§ Assignment: The records are set out below this line. Return exactly the lines from the one containing "Instruction: Select the" through the last, and exclude the pictures.

§ Dataset extract:
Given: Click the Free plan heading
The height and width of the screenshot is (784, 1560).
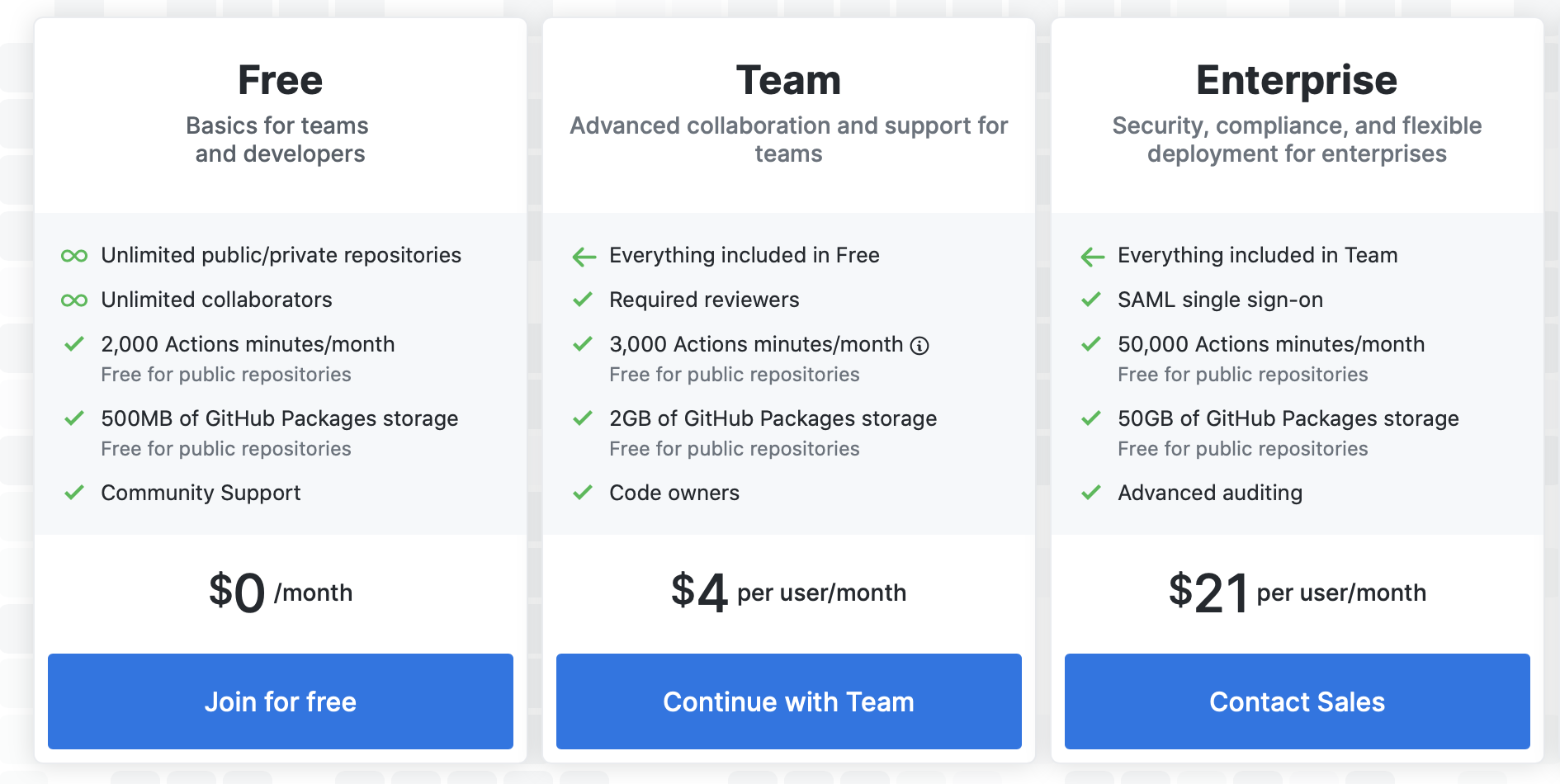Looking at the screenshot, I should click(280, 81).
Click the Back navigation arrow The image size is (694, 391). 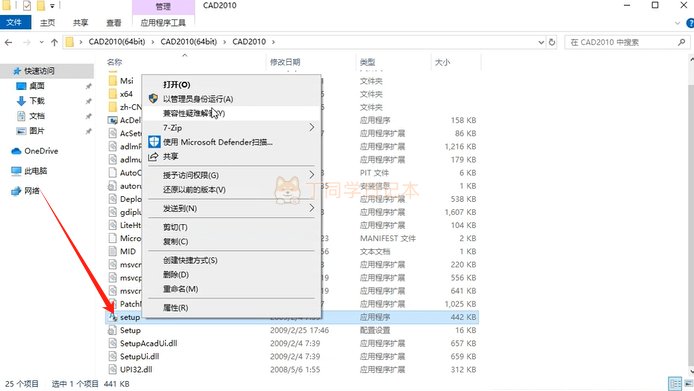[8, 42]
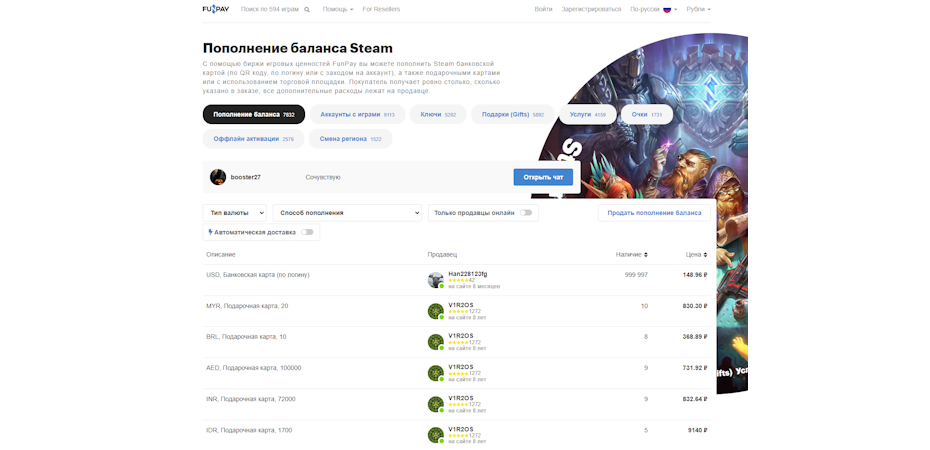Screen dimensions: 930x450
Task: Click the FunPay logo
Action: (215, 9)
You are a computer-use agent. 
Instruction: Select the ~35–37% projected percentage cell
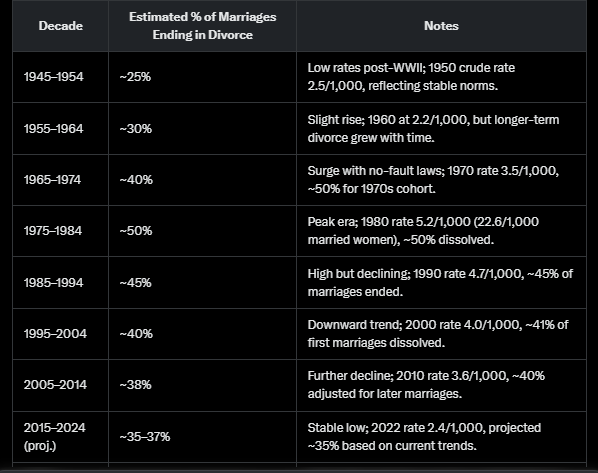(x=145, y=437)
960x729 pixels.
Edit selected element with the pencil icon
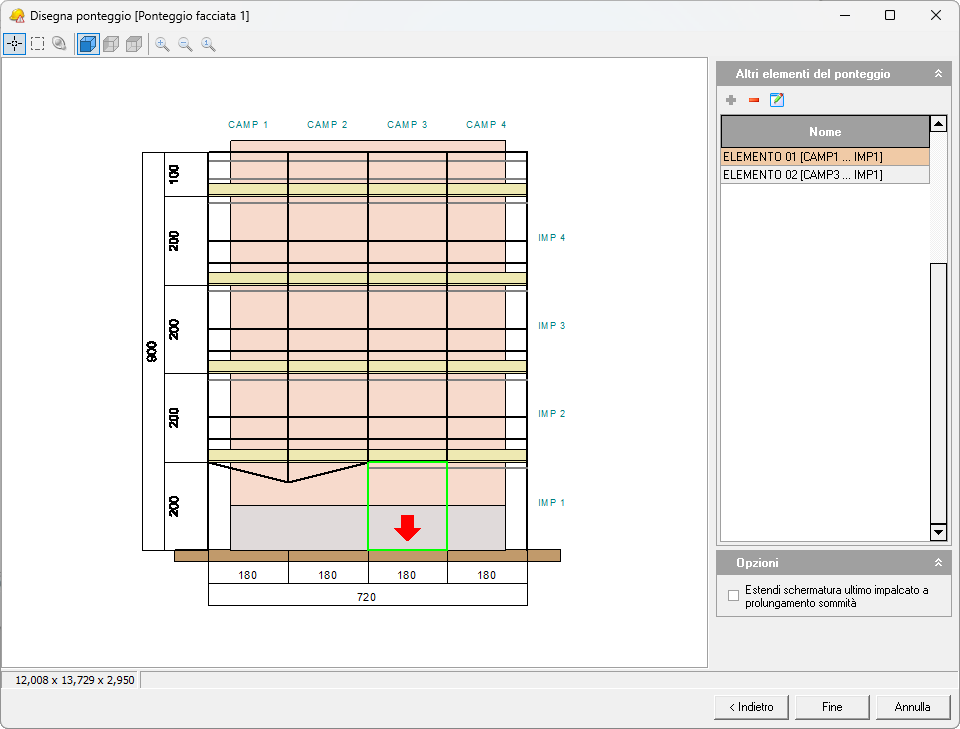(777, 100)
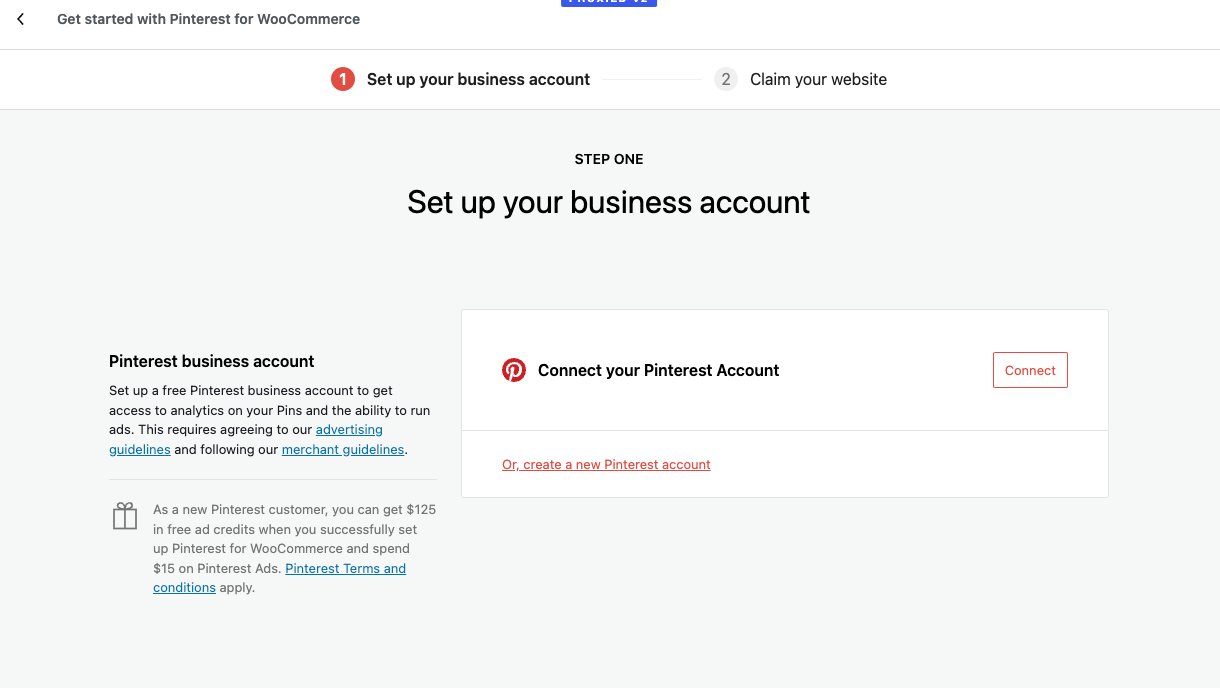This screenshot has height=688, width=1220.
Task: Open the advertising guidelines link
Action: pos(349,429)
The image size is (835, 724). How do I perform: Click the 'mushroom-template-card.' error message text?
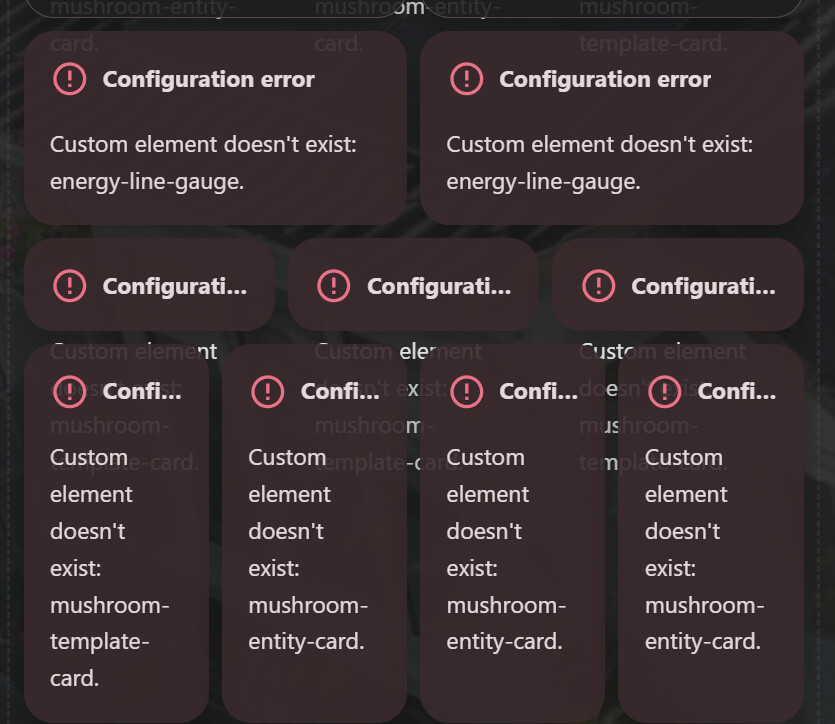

§ Exercise output:
Instruction: Select the ~35–37% projected percentage cell
(x=145, y=437)
960x729 pixels.
Edit selected element with the pencil icon
(777, 100)
This screenshot has height=688, width=1220.
Task: Open the advertising guidelines link
Action: pos(349,429)
The image size is (835, 724). How do I perform: Click the 'mushroom-template-card.' error message text?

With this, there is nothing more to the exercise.